Problem to work on
Would you please copy all of the data exactly, skipping the images?
BEGIN Information shown
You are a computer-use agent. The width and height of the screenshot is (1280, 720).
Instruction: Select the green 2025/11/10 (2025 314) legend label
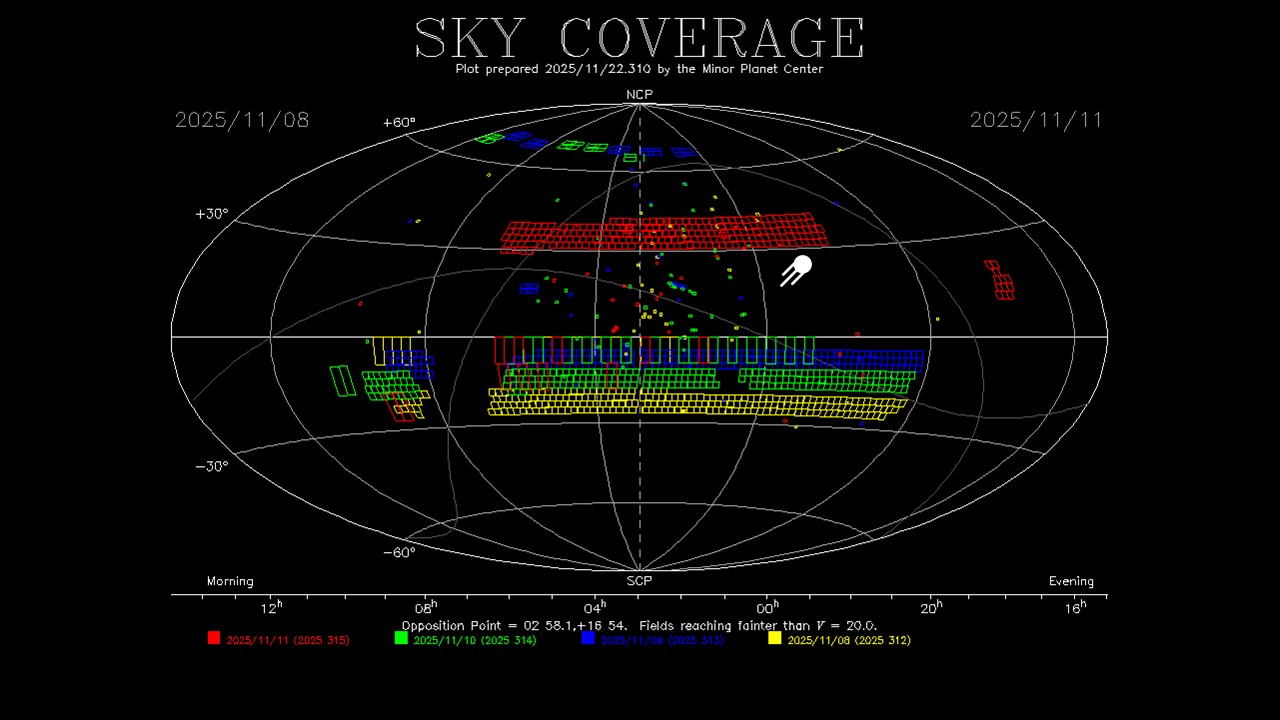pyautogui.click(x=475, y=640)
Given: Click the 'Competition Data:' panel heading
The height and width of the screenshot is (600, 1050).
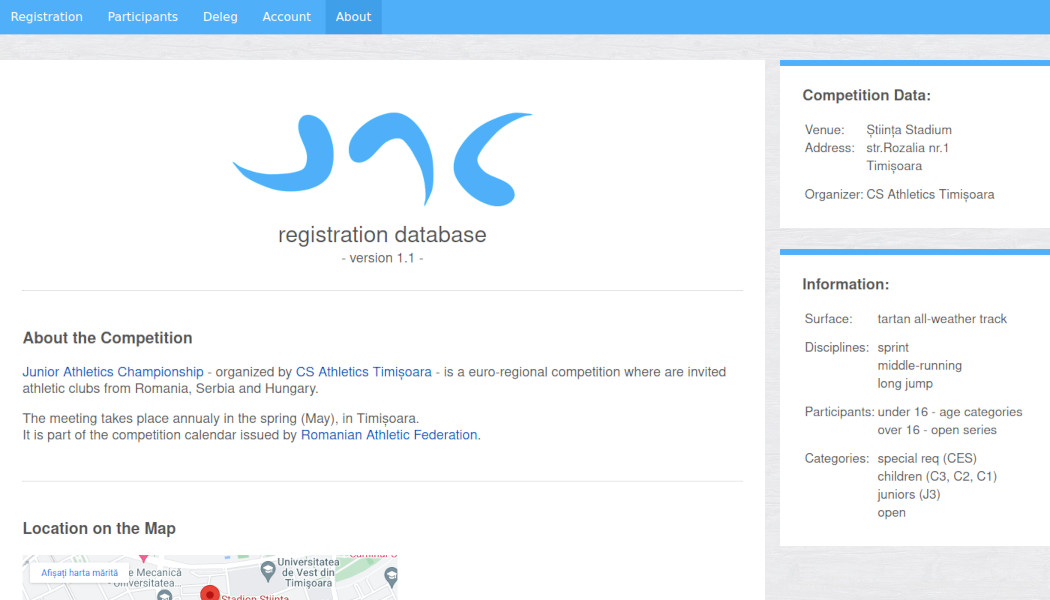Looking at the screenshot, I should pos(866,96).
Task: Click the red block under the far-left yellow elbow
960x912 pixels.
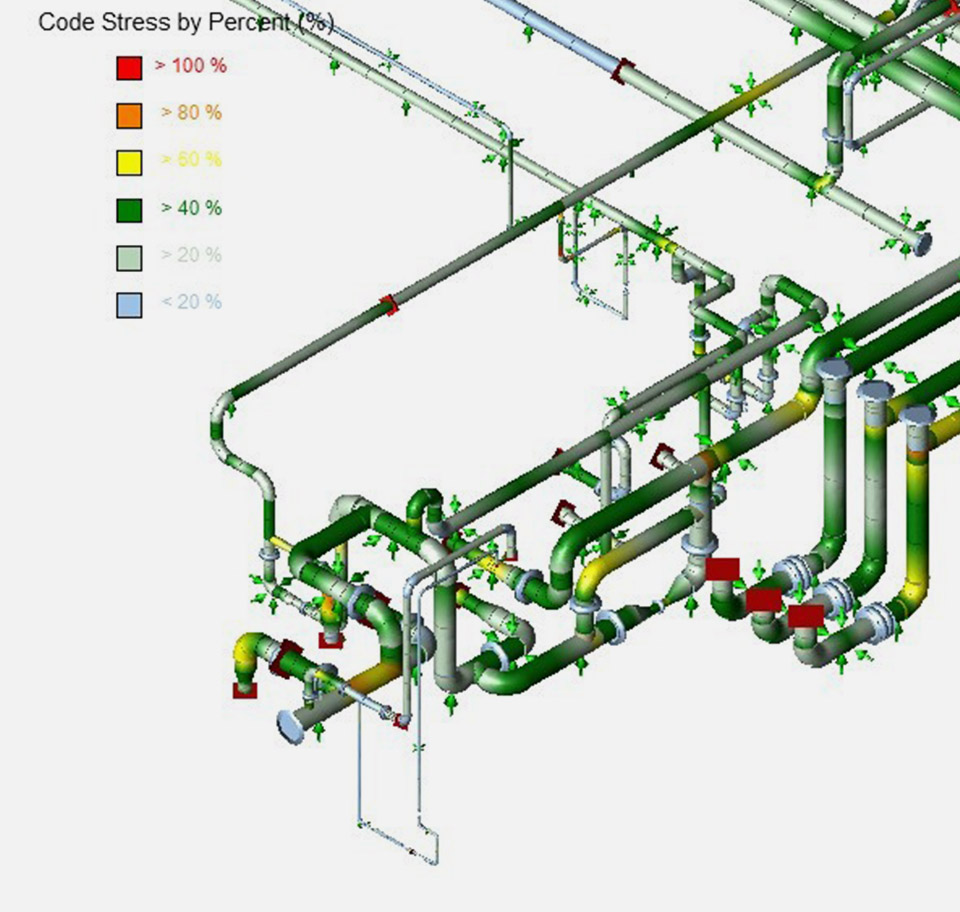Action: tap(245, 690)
END Information shown
Solution to the exercise
You are a computer-use agent. The width and height of the screenshot is (1280, 720).
Instruction: Select the green 2025/11/10 (2025 314) legend label
pyautogui.click(x=475, y=640)
Given: Click the 'Competition Data:' panel heading
The height and width of the screenshot is (600, 1050).
Looking at the screenshot, I should pos(866,96).
Task: Click the red block under the far-left yellow elbow
960x912 pixels.
Action: tap(245, 690)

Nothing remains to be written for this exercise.